Ed è la “presenza”, non semplicemente il corpo, a dominare le tele di Beel, perché non si tratta di una mera “vocazione realista”, sterile desiderio di restituire la realtà con pedante precisione, bensì di una visione oggettiva mediata dal concetto, riassorbita nel più vasto ambito di una speculazione, di un pensiero.

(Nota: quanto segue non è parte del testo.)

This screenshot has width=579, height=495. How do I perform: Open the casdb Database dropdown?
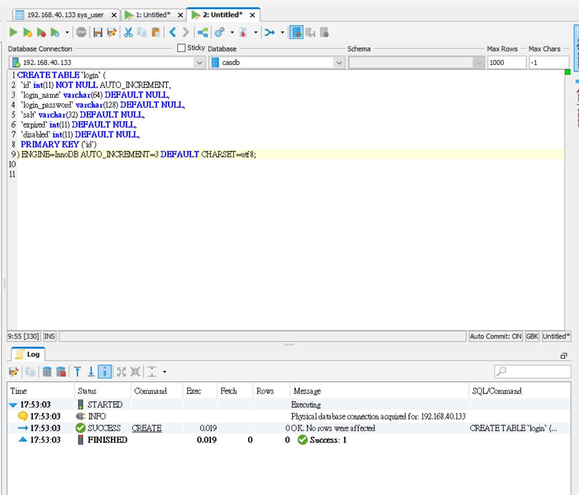point(339,63)
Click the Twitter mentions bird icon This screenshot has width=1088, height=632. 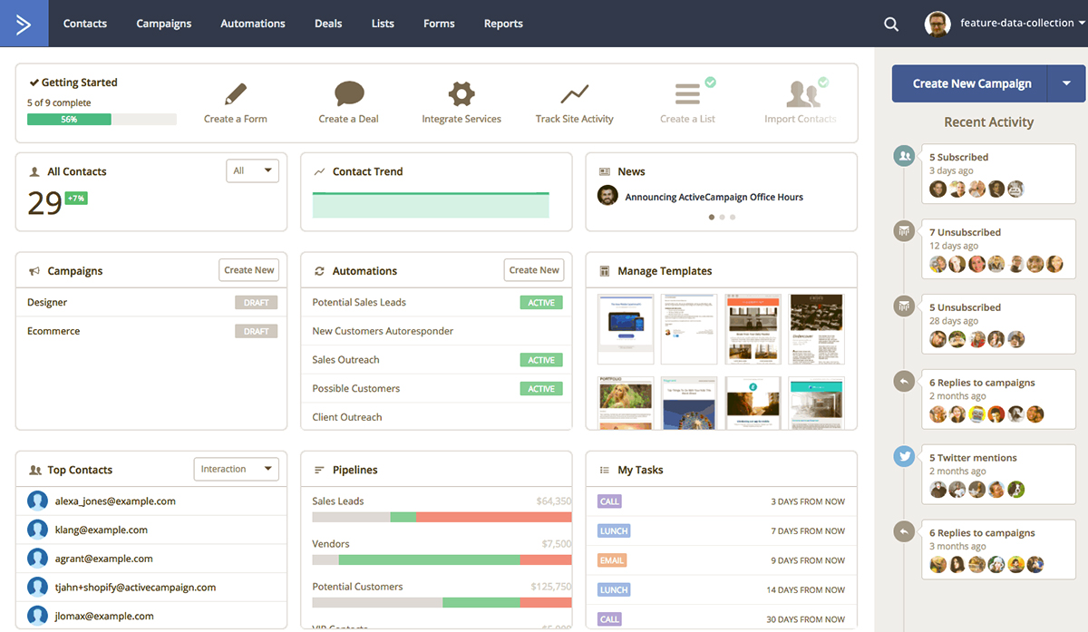tap(904, 457)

Beel frantuma così quel cliché intellettuale che associa l’attitudine concettuale all’incomprensibilità formale e con abilità oscilla continuamente tra
high and low, tra fonti alte -in passato la drammaticità e il sapiente gioco chiaroscurale di
Caravaggio, e alcune soluzioni di
Daumier e di
Goya ne
I disastri della guerra, evidente in alcuni disegni esposti- e fonti basse, citazioni tratte dalla cultura pop, spaziando dal fumetto ai film, dalla Science Fiction a oggetti comuni come le centinaia di caramelle a forma di bruco che si moltiplicano come mutanti in
A very gummy morning, lontana eco di film horror.
Regista di situazioni sospese, misteriose, angoscianti, in cui si respira un senso di catastrofe imminente, appena trascorsa o in procinto di avvenire, Paul Beel ci lascia soli di fronte ai suoi eroi, nei quali per riflesso ci rivediamo, in uno straniante processo di vedere-vedersi-essere visti.